Millions of UK firms on alert after Companies House data exposure
Companies House, the UK’s official company registry, said its WebFiling service is back online after being shut down on Friday to fix a security issue that may have exposed the personal data of millions of firms. An investigation indicates the flaw was likely introduced during an October 2025 update.
According to Companies House, only users who were logged in and had a valid authentication code could have exploited the flaw.
However, the vulnerability raised concerns because it exposed data that is not public, including dates of birth, residential addresses, and company email details. It may also have been possible to submit unauthorized filings, such as changes to directors or company accounts.
The vulnerability was discovered by John Hewitt of Ghost Mail, a business and personal mailing address service, and later publicized by Dan Neidle of Tax Policy Associates, a research organization focused on tax and corporate transparency.

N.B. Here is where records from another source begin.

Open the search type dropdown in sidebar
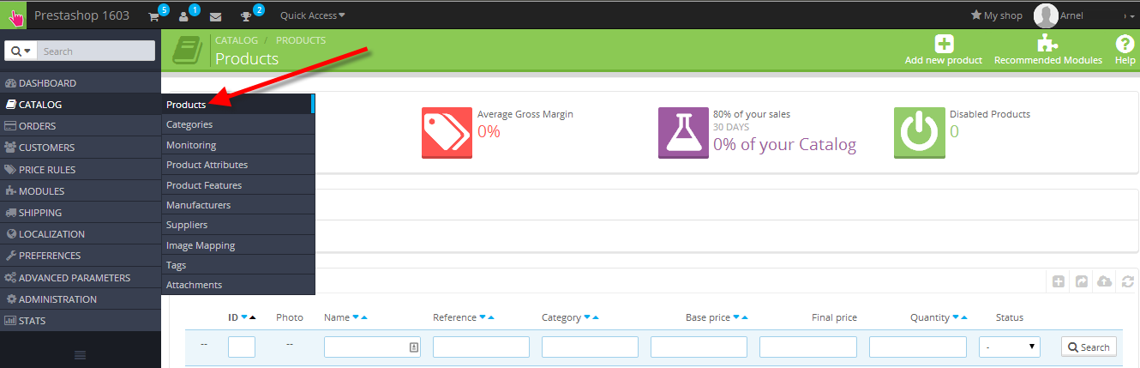Screen dimensions: 1140x368 point(21,51)
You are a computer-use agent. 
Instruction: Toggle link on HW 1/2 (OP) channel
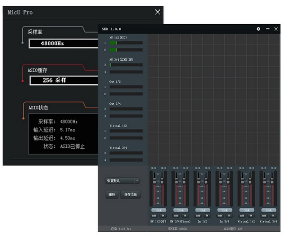pyautogui.click(x=158, y=210)
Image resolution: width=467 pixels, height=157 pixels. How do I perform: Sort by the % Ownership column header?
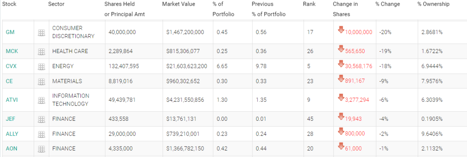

Hewitt found that the flaw allowed a user to log into their own account, attempt to file for another company and, by pressing the back button four times after the authentication prompt, gain access to that company’s dashboard without authorization.

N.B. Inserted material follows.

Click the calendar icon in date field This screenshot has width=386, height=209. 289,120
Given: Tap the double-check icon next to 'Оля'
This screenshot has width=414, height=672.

The company said passwords were not compromised, no identity verification data such as passport information was accessed, and existing filed documents, including accounts and confirmation statements, could not have been altered.

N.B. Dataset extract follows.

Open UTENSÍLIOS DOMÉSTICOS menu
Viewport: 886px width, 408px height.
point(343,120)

“We believe that this issue could not have been used to extract data in large volumes or to access records systematically. Any access would have been limited to individual company records, viewed one at a time by a registered WebFiling user,” said Andy King, CEO of Companies House.
The agency reported the incident to the Information Commissioner’s Office (ICO) and the National Cyber Security Centre (NCSC) and is carrying out ongoing analysis to identify any anomalies.
Companies are urged to review their registered details and filing history to ensure their records are accurate.
“If we find evidence that anyone has used this issue to access or change another company’s details without authorization, we will take firm action,” King concluded.